Web scraping with PHP
In this tutorial, I will explore web scraping with PHP and check whether its good or not. While JavaScript and Python dominate the web scraping field, PHP offers unique advantages for certain use cases, especially if you are already working within a PHP ecosystem.

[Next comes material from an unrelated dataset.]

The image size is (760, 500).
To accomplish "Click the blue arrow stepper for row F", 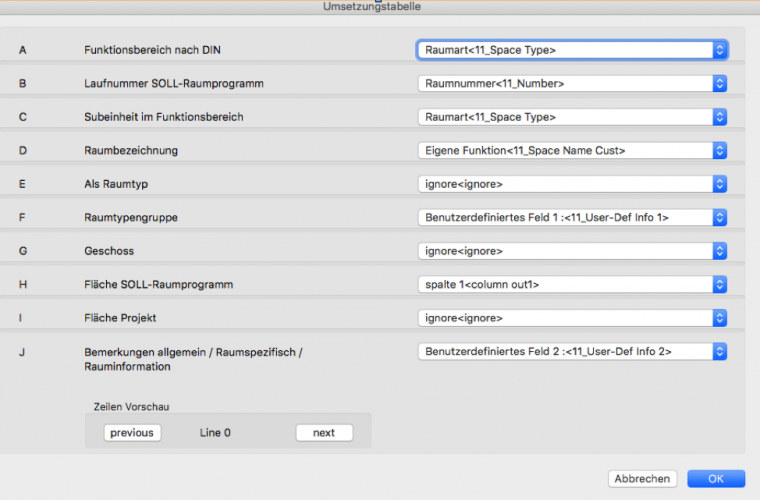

I will cover the fundamentals of HTTP requests, introduce libraries like Guzzle and DomCrawler, and build a real-world scraper to extract data from Hacker News.
What You Will Learn
By the end of this tutorial, you will know how to make HTTP requests using PHP's native cURL and the Guzzle library. You will understand why headers are important and how to configure them to avoid detection. I will show you how to parse HTML using DomCrawler with CSS and XPath selectors, implement asynchronous requests to speed up your scraper, handle errors gracefully, and use ScrapingForge API to bypass anti-bot protection.
Project Setup
Our project will scrape Hacker News to demonstrate core web scraping concepts. The complete source code is available in our GitHub repository. First, let's create a new PHP project using Composer:
mkdir php-scraper
cd php-scraper
composer init
composer require guzzlehttp/guzzle
composer require symfony/dom-crawler
composer require symfony/css-selector
Making HTTP Requests with cURL
PHP's native cURL library is a powerful tool for making HTTP requests. Here is a basic example that fetches the Hacker News homepage. First, we initialize a cURL connection and configure the request URL and method. Then we set options to return the response as a string and enable automatic redirect handling. Finally, we execute the request and close the connection to free up resources.
<?php
$ch = curl_init();
$url = "https://news.ycombinator.com/";
curl_setopt($ch, CURLOPT_URL, $url);
curl_setopt($ch, CURLOPT_HTTPGET, true);
curl_setopt($ch, CURLOPT_RETURNTRANSFER, true);
curl_setopt($ch, CURLOPT_FOLLOWLOCATION, true);
$response = curl_exec($ch);
curl_close($ch);
echo $response;
?>
Understanding HTTP Requests
While I will not dive deep into HTTP protocol details (you can read the MDN HTTP Overview for that), it is important to understand the basics. GET requests retrieve data from a server and are used for most scraping tasks. POST requests send data to a server, which is useful for form submissions or API calls. Headers provide metadata about the request and help identify your client.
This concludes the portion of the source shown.